LES NEFS

Notre Dame de la santé

 

Notre Dame par Ugolino di Gisberto

Baptistére

Sacra famiglia

Les nefs latéraux sont successifs au noyau central (XIV-XVI siècle)

Le nef de gauche

Le nef de gauche côtoie le nef central jusqu’au presbytère, terminant avec la Chapelle de la Sainte Famille. Dès que l’on sort de la Chapelle de l’Assomption on trouve les fonts baptismaux en pierre. La base du font est situé au-dessous du sol plus ou moins à 50 centimètres. Le font n’est pas l’original qui se trouvait dans la Chapelle de l’Assomption : c’est autre de plus grande valeur, colloqué là en occasion des restaurations de 1957. L’œuvre sculptural en pierre est du XVI siècle ; récemment des mains sacrilèges en ont emporté la tour qui se trouvait au sommet. Plus avant, à gauche, l’on trouve un fresque, en partie détérioré par l’humidité, de Ugolino di Gisberto, qui représente la Vierge en trône avec l’Enfant ; à côté l’image de Saint Jean évangéliste.
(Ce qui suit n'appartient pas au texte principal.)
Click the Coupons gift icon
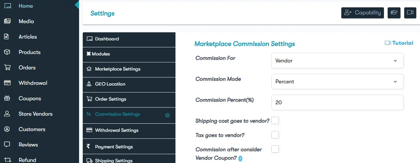Viewport: 420px width, 163px height. pos(7,98)
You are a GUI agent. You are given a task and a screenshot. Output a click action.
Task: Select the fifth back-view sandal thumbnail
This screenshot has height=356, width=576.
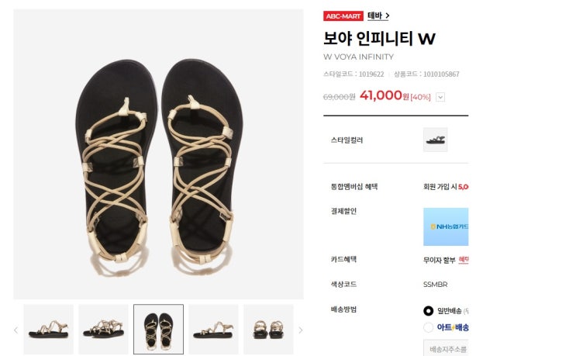pyautogui.click(x=268, y=330)
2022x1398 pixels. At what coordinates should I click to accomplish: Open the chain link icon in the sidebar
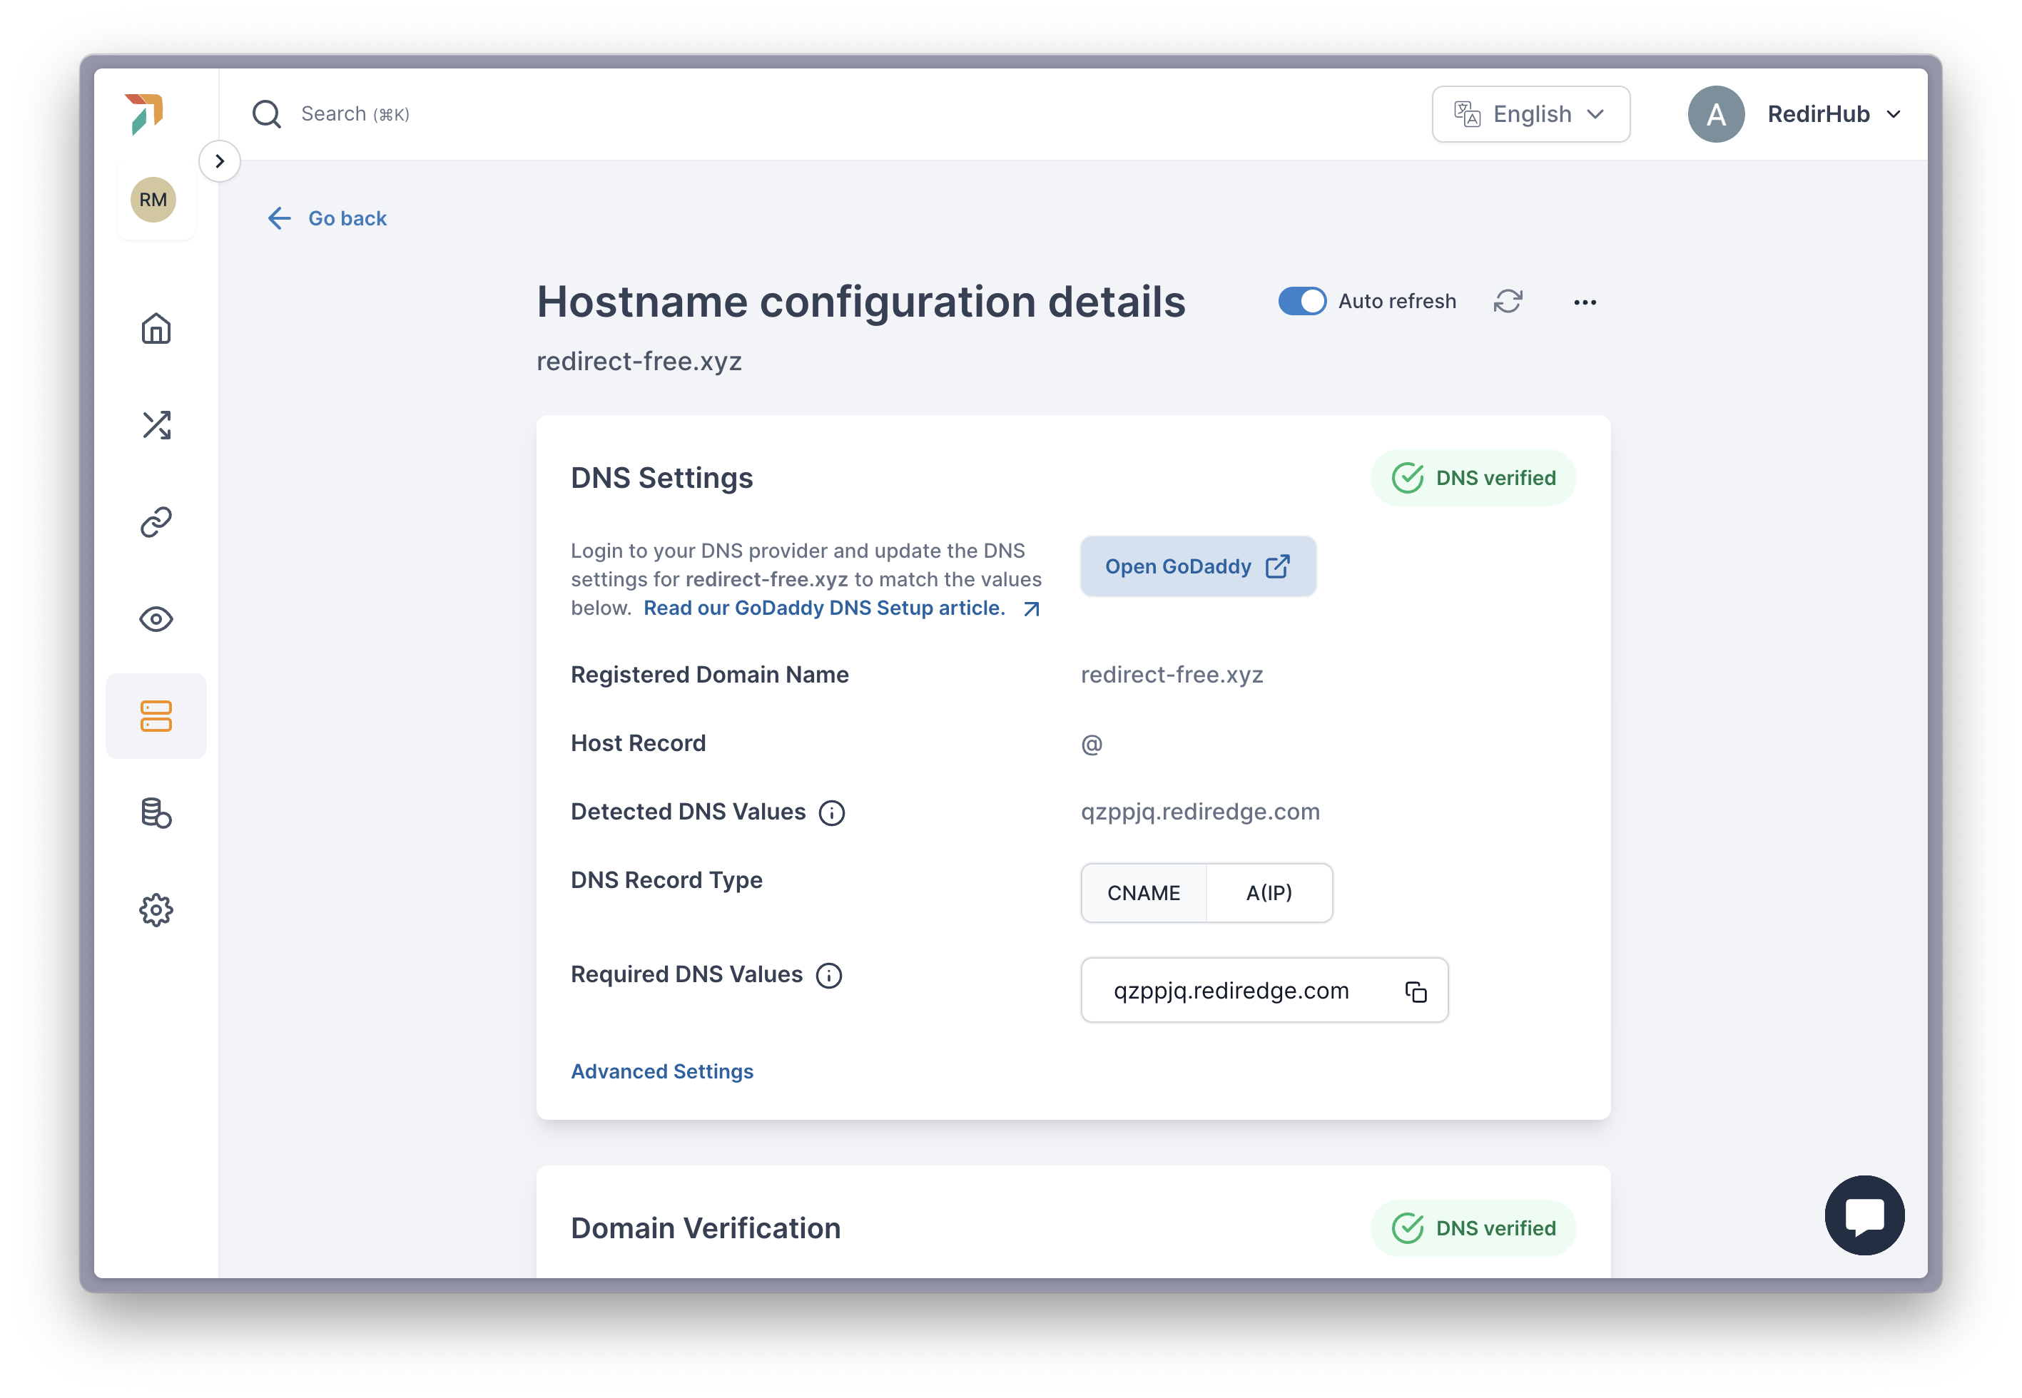(156, 522)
Pour la beauté du dessin et de l’exécution l’allemand S. D. Passavant l’a attribué à Niccolò di Liberatore dit l’Alunno ; aujourd’hui grâce à l’inscription découverte avec la date de commission – 1554 – il est possible de lui attribuer sa paternité avec certitude. Devant, sur la partie intérieure de l’arc, une plaque tombale à la mémoire de Giovanni d’Accorsio ; sur l’autre côté l’écusson d’un Monseigneur vécu au XVII siècle. Dans une niche obtenue dans la dernière colonne on trouve "Notre Dame de la Santé" ou "de Barnabò". L’édicule a été construite par la famille Barnabò en 1890 quand donna l’image à la Paroisse. Une pieuse légende conte qu’un ermite emporta l’image miraculeuse dans les maisons qui l’avait demandé. Arrivé par hasard à Foligno chez la famille Barnabò et devant s’absenter pour une brève période, il la consigna à la noble famille en lui donnant l’autorisation de l’amener chez les malades. L’ermite ne tourna jamais à Foligno et les Barnabò continuèrent la pieuse pratique chez les familles qui le souhaitaient, jusqu’au moment où ils la donnèrent à l’église. Le nef termine avec la chapelle de la Sainte Famille, peinte

Allievo

Mesastris

Saintes Girolamo e Caterina

Pitè

Le nef de droite
Le nef de droite, comme celui de gauche, fut adjoint au corps central dans un second moment. Pour ce qui concerne la basilique originaire l’on se réfère au XII siècle et pour les nefs latéraux au XV. Tous les deux avec des voûtes domicales sont plâtrées et riches en fresques attribués à l’école ombrienne, pas toujours bien conservés et pas tous d’excellente facture. Ils sont d’ailleurs le signe de la dévotion des citoyens qui faisaient référence à S. Maria Infraportas, considérée la plus importante église de la ville pendant beaucoup de siècles. Le mur du nef de droite, éclairé par une petite fenêtre à une seule ouverture, présente une théorie de fresques parmi lesquels se distinguent trois crucifixions et une Déposition ou Pietà. Les crucifixions, placées au-dedans des niches, différentes quand même dans l’élégance de l’exécution, elles ont en commun les personnages : le Christ, la Vierge, Saint Jean Évangéliste et les anges qui se penchent pour recueillir le sang de Jésus dans de petits vases. La première est très remaniée, mais sur et tout autour d’elle affleurent des fresques couverts par l’enduit ; la seconde est la seule datée : 1525 ; la troisième, la plus exquise, attribuée à Pierantonio Mesastris, représente le commettant aux pieds de la Croix dans une position implorante. Auprès, la Déposition ou Pietà avec le Christ mort sur les genoux de Marie assise en trône. Aux côtés deux anges soutiennent un somptueux drap. Au long du même mur d’autres fresques proposent images sacrées, comme Saint Jean Baptiste, mais ils sont assez détériorés et donc de difficile lecture ; récents inspections ont mis en évidence l’existence de plusieurs fresques au-dessous de l’enduit. Elle est sans doute claire la superposition des peints sous les images de Saint Gérôme et de Sainte Catherine d’Alexandrie, placées au fond du nef, immédiatement avant d’accéder à l’autel, à gauche, ou au beffroi à droite. Aussi les colonnes qui séparent le nef latéral du corps central sont enduites et peintes à fresques. Partant de l’entrée, sur la première travée est représentée Sainte Lucie, il suit Saint Ami et enfin Saint Pierre Martyr entouré par Saint Dominique et Saint Nicolas.